In fact, the IGPM index is highly influenced by the currency, and with the appreciation of the Brazilian real in the last weeks it seems that deflation will continue for the very short-term.

In the second half of 2009, the economic recovery in Brazil should help to stop IGPM deflation. According to the weekly focus survey conducted by the Brazilian Central Bank, the market expects IGPM to reach 1.69% for 2009.

The interesting point about the IGPM is that this index is used to calculate the tariff adjust for electric utilities in Brazil, like Cemig (CIG - Analyst Report), Copel (ELP - Analyst Report) and CPFL (CPL - Analyst Report). During 2008, IGPM inflation was under pressure in the first three quarters of the year due to the strong economic growth, and in September, October and November it was under pressure because of the sharp devaluation of the Brazilian real.
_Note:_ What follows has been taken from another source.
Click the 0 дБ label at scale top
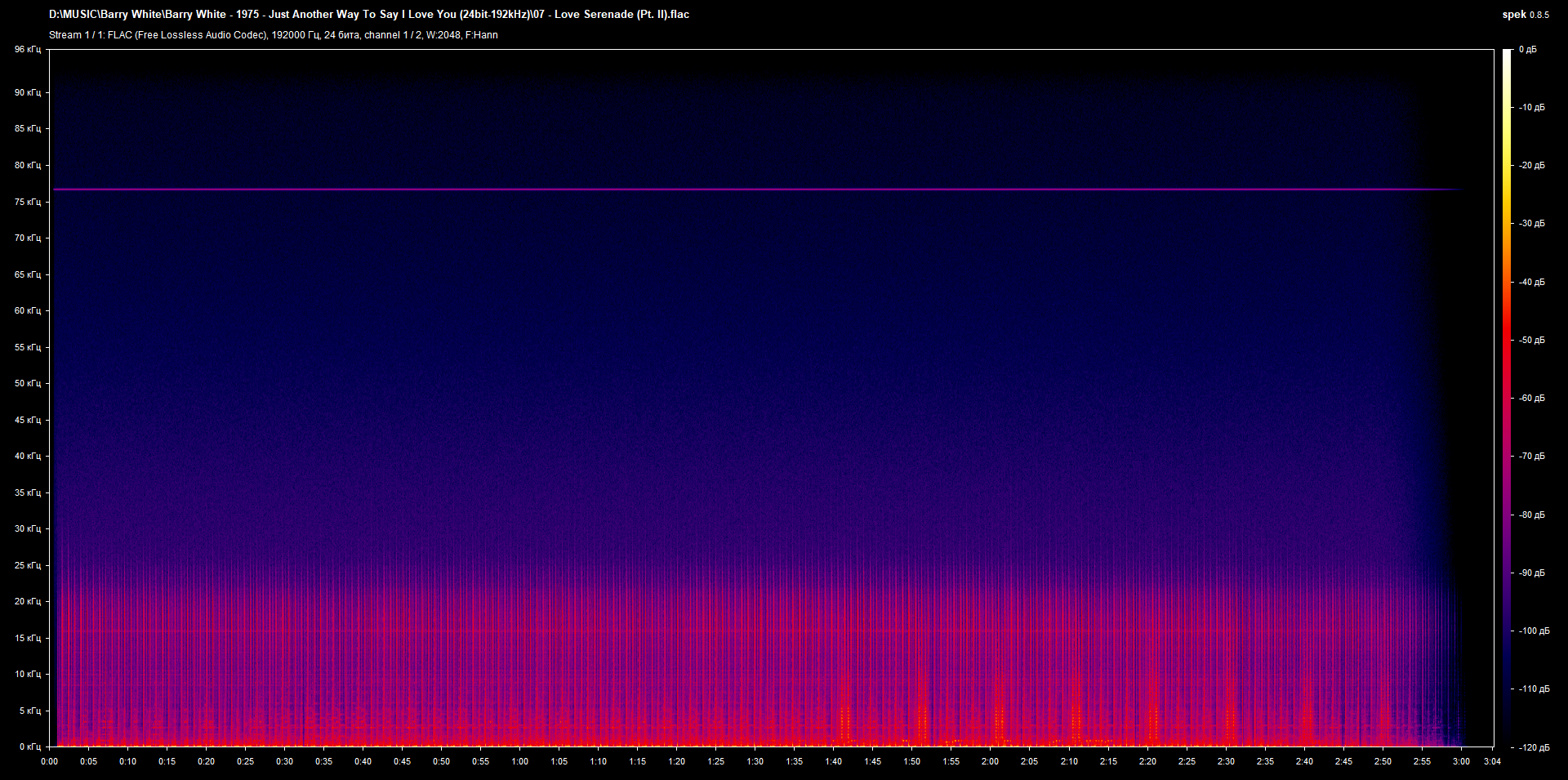This screenshot has width=1568, height=780. point(1527,50)
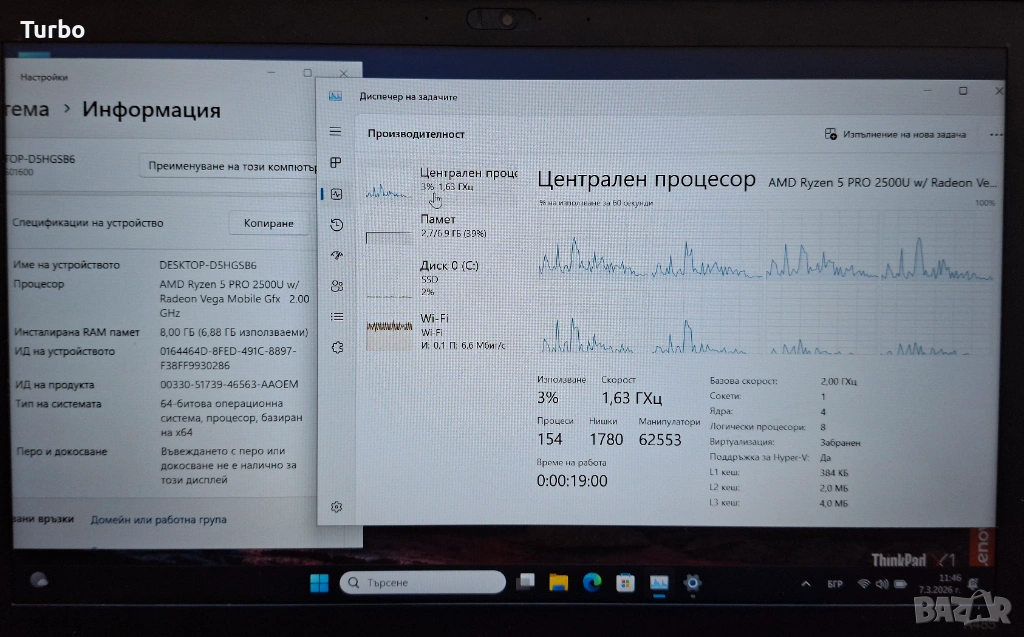Show hidden system tray icons chevron

(x=807, y=583)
That was great for electric utilities.

Just as an example, CPL recent released the final indexes for the tariff Revision of CPFL with an annual Tariff increased 21.22% for CPFL Paulista, effective as of April 8, 2009. Short-term earnings of Brazilian electric utilities will be positively affected in the following quarters by this adjustment. However, for 2010 it will be quite different.

Indeed, with a very low IGPM and all the other adjustments calculated by ANEEL (Brazilian electric agency) we expect a tariff adjustment close to zero for 2010. For sure this is a concern, nevertheless we still believe that the valuations of all three electric utilities (CIG, ELP and CPL) remain quite attractive and dividend yields are very appealing too.

All considered, we still have a very positive view on Copel, Cemig and CPFL. We believe all three stocks are a good way to have an exposure to Brazil with lower than average risk exposure.